Junran Zhang, MD, PhD
DNA double strand breaks (DSBs) are the most dangerous type of DNA lesion, because incorrectly repaired DSB can result in genomic instability, a major driving force in the onset and development of cancer. Cells that are deficient in DNA DSB repair are sensitive to ionizing radiation (IR) and chemotherapeutic drugs that cause DNA DSBs. Therefore, perturbations of DSB repair that promote carcinogenesis by causing genomic instability may also be the Achilles' heel of cancer. Understanding the molecular mechanisms that are involved in DNA DSB responses has become a central topic in cancer biology and radiation biology.
The goal of my research is to identify the molecular mechanisms maintaining genomic stability and to explore novel strategies targeting cancer cells by studying responses to DNA DSB formation.

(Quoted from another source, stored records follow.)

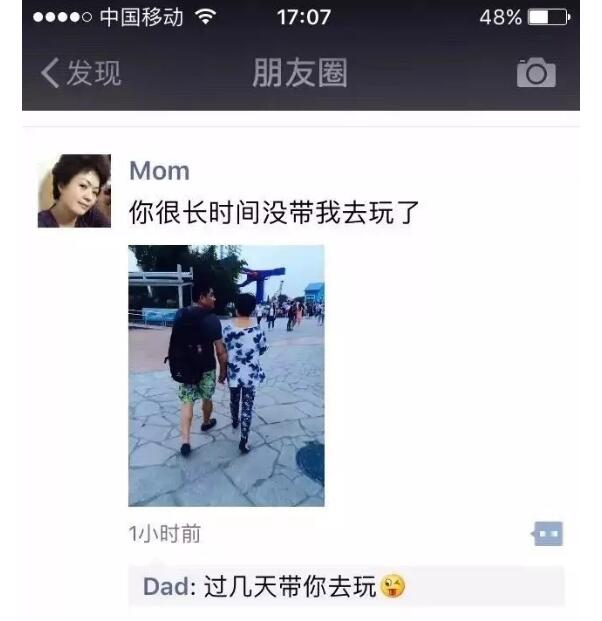Screen dimensions: 602x621
Task: Open Mom's profile picture
Action: (74, 191)
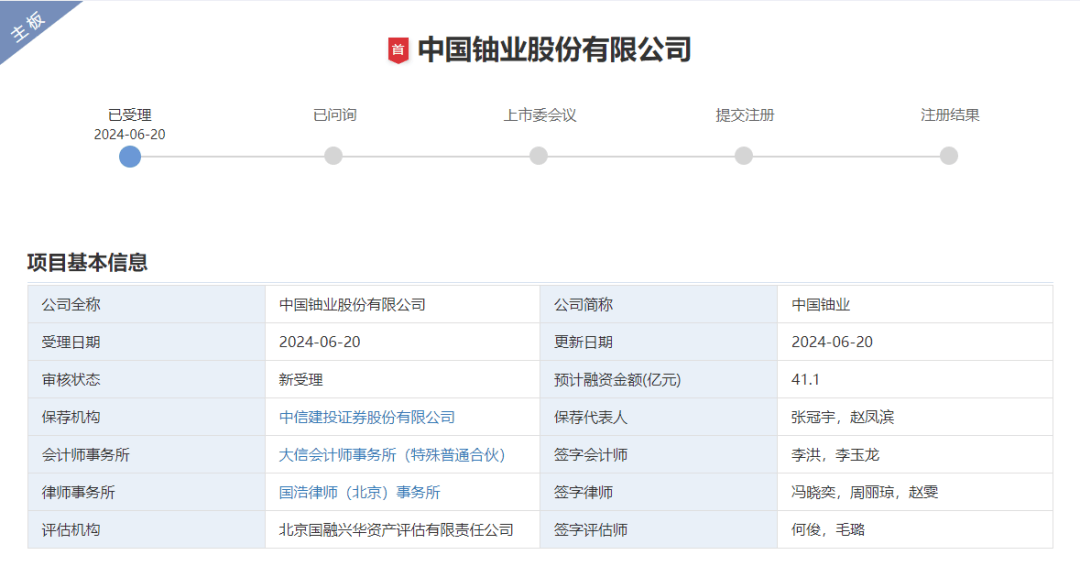Click the 北京国融兴华资产评估有限责任公司 cell
Screen dimensions: 1080x566
pos(396,530)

Three major ongoing research projects in my group:
- Delineate the role of RNF126 in DNA DSB response and its implications in cancer therapy.
- Determine the mechanisms controlling homologous recombination-mediated repair in response to replication stress, especially at Common Fragile Sites (CFSs). CFSs are the genomic regions prone to form breaks during replication stress and are frequent targets of genomic alterations in both tumors and precancerous lesions.
- Identify novel factors sensitizing cancer cells to ionizing radiation and to CHK1 inhibitors using Decode pooled lentiviral shRNA screening libraries.